C'est dans ce marché aux puces que les petites gens des régions rurales limitrophes de la wilaya de Blida viennent s'approvisionner et faire leurs achats. Les prix de tous les articles vendus sont abordables, et cela permet aux gens de faire face aux aléas de la vie, comme le chômage, une paie insignifiante, une retraite qui tarde, un taux d'inflation de plus en plus croissant. Boufarik, un des hauts lieux de la plaine de la Mitidja, reste toujours ce qu'il a été : un village qui bat le rappel, deux fois par semaine, de tous les mordus des marchés aux puces, et ceux qui ne tirent leur subsistance que par ce marché.
Et puis, le jeudi, tout se transforme, et le marché devient celui des voitures.

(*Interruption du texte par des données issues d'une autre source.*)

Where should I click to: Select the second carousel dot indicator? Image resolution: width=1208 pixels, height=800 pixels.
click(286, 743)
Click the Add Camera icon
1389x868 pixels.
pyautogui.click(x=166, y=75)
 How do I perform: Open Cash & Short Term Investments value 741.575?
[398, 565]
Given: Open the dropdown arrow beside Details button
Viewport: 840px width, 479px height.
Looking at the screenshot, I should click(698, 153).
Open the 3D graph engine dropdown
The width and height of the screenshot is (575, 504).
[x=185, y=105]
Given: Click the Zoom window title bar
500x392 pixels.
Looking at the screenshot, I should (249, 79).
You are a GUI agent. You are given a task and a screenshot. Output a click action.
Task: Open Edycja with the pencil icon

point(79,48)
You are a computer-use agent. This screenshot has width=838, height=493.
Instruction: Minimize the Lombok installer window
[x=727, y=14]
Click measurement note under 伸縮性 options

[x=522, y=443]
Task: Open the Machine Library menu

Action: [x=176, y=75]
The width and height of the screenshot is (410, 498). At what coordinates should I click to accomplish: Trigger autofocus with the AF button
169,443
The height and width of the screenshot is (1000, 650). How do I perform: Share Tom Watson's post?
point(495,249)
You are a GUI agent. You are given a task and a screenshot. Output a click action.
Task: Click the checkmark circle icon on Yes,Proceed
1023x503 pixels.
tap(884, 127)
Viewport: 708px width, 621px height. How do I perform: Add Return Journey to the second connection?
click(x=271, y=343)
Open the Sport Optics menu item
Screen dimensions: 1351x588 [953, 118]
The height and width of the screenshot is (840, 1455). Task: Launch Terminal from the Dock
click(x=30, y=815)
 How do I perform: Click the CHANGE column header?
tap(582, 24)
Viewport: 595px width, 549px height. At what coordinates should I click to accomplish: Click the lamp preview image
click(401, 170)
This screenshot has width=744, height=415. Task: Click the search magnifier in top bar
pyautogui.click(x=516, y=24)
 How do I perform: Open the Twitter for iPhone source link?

Et, là, c'est le choc des modèles, des marques et du temps qui passe. Véritable régal: comme on trouve de belles voitures toutes récentes, il y a aussi ces marques prestigieuses des années 60-70, oubliées. Une Renault-8 Major, une 404-injection, une 203 ou un 2 CV, ce sont des modèles qui ne courent plus nos routes. On peut les croiser cependant à Boufarik, certaines en piteux état, d'autres encore vigoureuses. C'est le charme particulier de ce marché qui a ses habitués, comme celui d'El Harrach (Alger), de Mesra (Mostaganem), de Boukadir (Chlef) ou de Tidjelabine (Boumerdes). En quittant ce haut lieu du négoce du bétail et du Bizness, on ne peut s'empêcher de faire un dernier tour par le marchand de Zlabya et de prendre quelques kilos d'oranges, en ayant une pensée particulière à la sympathique équipe de Basketball de cette ville, qui semble avoir définitivement perdu son label de ville des Oranges.